The right hon. Gentleman need not approach the matter with venom, but I hope he will do so with the same good humour which characterised the greater part of his speech. He asked me other questions, the answer to which I shall endeavour to incorporate in the general sequence of my speech. The Government realise, of course, that the House is placed in a certain difficulty by this procedure, but events are moving with great speed, and they have compelled us to act in the introduction of the Bills from which the Orders-in-Council arise, more summarily than we should otherwise have done. It was only on 26th April that the prospective introduction of these two Bills, the Military Training Bill and the Reserve Forces Bill, was announced. It was only just before Whitsun that these Bills were passed.
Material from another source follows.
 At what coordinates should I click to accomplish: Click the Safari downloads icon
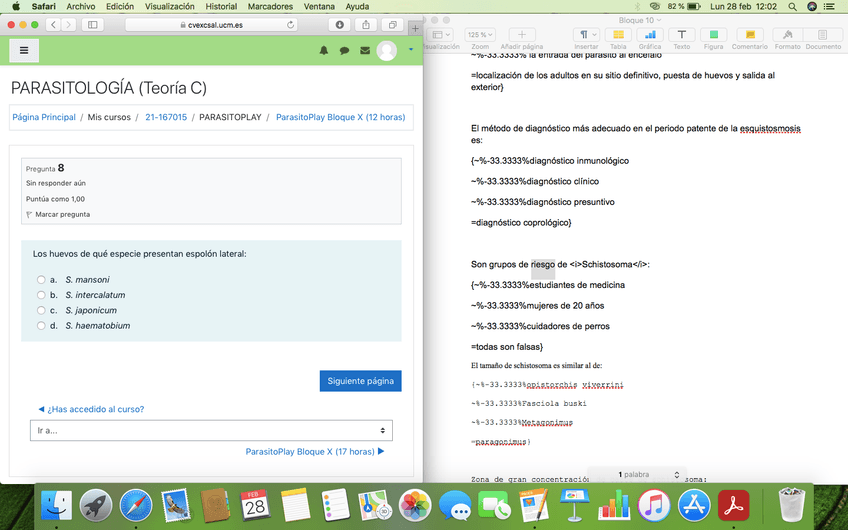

Reservists have already returned to the Colours, and the militiamen will be coming up on 15th July. Hence it was necessary to resort to the procedure which was authorised by the House, and I am sure the House will realise that much labour and reflection have been involved in the preparation of these Orders.
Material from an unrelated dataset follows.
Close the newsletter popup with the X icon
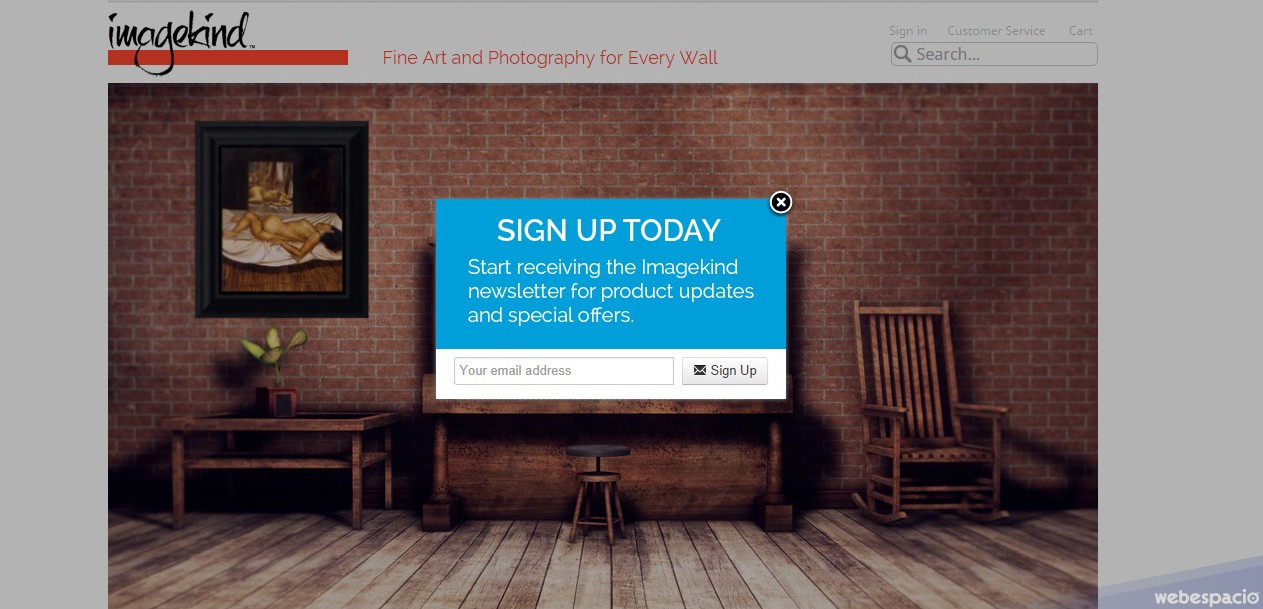The image size is (1263, 609). point(781,202)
I entered upon this Debate with some apprehension, because it was being suggested, as I understood it, that something was being taken away from the militiamen and the Reservists, that the Government were about to do them some injury from which it was necessary that the House should protect them. In reply to the hon. Member for West Waltham-stow (Mr. McEntee), I can give the positive assurance that no right at present enjoyed by a militiaman or Reservist is being taken away. No one who comes under either of these two Measures is going to be any the worse off in respect of his rights. We have already settled the age at which the Militia shall be called up. We chose the age of 20 because it was the age at which a man can serve with the minimum of hardship to himself. That in itself saves him from many disabilities which he would incur, perhaps, if he were summoned to the Colours at a later age. We have settled his pay, we have settled his allowances, and it is therefore quite untrue to suggest, as has been suggested from the other side of the House, that the Government are not paying a penny towards the Militia. That has been said— that the Government are doing nothing at all. In addition to pay and allowances for wives and dependants we have established, or are about to establish, a Military Service (Special Allowances) Committee, which can give assistance to a militiaman up to £ 2s a week in cash if he is suffering any hardship which he may be able to present to the Committee. That is not ungenerous treatment.
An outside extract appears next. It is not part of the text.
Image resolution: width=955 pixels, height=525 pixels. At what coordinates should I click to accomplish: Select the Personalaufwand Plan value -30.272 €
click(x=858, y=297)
Photo of Mr Emanuel Shinwell Mr Emanuel Shinwell , Seaham

I asked the Chancellor of the Duchy whether rent was included. Could a militiaman apply to the special allowances committee for financial assistance on account of rent?

Photo of Mr Leslie Hore-Belisha Mr Leslie Hore-Belisha , Plymouth, Devonport

The White Paper speaks for itself in that respect when, after setting up the Committee, it states that it is to: consider applications for special monetary assistance from those who notwithstanding the special protection afforded by the Orders-in-Council made under the two Acts and any normal allowances which may be granted for families and dependants, are unable, by reason of undergoing a course of six months' training … or by reason of being called out for service under the Reserve and Auxiliary Forces Act, 1939, to meet their financial obligations, whereby serious hardship is caused. As to the circumstances in which they may be granted that assistance one is that they are unable by reason of their service to meet their financial obligations, whereby serious hardship is caused. Therefore, in a proper case the allow- ances paid by this Committee could be in supplementation of rent.

Photo of Mr Emanuel Shinwell Mr Emanuel Shinwell , Seaham

In the case of a militiaman who is summoned to appear at court by a landlord for non-payment of rent— that is the kind of case it is expected those provisions will cover— could he, when a summons is issued against him or an order is given against him by the court— which is non-enforceable during the training period— could he apply to this Committee for a grant to enable him to meet his liability, and in those circumstances would the Committee make the grant?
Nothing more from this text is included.